* What is being asked:
Please reproduce the data below word for word, everything from the line containing "Task: Open the three-dot more options menu" down to the line containing "Looking at the screenshot, I should tap(151, 344).".

--- start of Input data ---

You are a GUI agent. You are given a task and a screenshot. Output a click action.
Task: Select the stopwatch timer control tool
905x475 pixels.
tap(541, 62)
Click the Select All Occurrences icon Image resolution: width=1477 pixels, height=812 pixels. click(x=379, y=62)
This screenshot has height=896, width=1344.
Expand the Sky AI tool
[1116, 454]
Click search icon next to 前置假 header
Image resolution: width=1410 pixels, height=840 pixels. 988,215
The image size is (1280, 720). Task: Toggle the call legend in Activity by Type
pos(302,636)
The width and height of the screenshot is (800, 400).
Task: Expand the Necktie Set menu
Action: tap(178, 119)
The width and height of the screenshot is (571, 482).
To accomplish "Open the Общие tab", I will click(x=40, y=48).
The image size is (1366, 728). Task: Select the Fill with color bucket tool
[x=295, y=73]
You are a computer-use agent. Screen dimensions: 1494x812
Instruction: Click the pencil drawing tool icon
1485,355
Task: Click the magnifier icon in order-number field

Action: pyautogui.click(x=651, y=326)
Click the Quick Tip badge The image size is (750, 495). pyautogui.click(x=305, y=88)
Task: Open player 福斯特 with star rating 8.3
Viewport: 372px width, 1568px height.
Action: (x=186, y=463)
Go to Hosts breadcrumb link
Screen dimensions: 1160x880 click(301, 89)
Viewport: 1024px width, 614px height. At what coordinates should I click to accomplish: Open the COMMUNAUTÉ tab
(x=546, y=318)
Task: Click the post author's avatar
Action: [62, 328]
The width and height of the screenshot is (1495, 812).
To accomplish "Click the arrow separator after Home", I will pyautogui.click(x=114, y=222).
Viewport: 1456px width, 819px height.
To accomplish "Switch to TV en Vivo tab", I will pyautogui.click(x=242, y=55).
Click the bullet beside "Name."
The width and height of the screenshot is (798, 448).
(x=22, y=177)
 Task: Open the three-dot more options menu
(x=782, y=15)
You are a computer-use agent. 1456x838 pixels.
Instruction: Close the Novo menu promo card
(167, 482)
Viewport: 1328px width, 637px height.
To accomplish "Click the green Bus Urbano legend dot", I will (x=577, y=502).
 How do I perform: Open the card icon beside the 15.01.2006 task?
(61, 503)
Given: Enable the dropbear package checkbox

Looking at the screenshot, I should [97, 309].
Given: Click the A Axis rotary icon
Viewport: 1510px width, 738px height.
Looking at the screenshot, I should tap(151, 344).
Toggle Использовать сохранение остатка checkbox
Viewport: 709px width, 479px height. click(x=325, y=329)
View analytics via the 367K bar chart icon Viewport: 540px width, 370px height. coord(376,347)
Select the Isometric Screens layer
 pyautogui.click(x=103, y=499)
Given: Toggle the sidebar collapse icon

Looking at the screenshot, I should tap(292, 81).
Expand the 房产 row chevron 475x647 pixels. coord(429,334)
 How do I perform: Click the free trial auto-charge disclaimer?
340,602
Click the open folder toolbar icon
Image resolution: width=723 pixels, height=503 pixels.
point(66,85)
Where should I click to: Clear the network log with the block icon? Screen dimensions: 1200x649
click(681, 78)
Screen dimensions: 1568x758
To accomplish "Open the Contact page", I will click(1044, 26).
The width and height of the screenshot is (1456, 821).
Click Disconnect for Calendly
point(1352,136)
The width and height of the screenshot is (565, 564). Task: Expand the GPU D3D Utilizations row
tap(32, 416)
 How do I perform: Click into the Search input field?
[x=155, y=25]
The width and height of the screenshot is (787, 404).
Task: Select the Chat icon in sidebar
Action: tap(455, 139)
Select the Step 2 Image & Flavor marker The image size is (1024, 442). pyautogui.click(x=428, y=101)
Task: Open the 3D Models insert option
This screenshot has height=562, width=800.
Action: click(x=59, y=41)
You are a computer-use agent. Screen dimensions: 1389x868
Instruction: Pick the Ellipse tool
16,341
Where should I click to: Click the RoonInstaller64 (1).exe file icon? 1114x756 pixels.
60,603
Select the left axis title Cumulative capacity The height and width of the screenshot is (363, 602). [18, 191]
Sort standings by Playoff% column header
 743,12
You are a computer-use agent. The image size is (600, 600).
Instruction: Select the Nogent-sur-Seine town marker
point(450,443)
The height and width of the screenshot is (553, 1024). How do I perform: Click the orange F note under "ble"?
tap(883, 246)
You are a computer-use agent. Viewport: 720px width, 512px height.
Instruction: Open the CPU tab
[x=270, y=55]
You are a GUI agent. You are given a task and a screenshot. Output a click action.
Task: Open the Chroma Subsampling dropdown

--- end of Input data ---

* Solution to the exercise:
 Task: Open the three-dot more options menu
(x=782, y=15)
You are a computer-use agent. 1456x838 pixels.
Instruction: Close the Novo menu promo card
(167, 482)
Viewport: 1328px width, 637px height.
To accomplish "Click the green Bus Urbano legend dot", I will (x=577, y=502).
 How do I perform: Open the card icon beside the 15.01.2006 task?
(61, 503)
Given: Enable the dropbear package checkbox

Looking at the screenshot, I should [97, 309].
Given: Click the A Axis rotary icon
Viewport: 1510px width, 738px height.
Looking at the screenshot, I should tap(151, 344).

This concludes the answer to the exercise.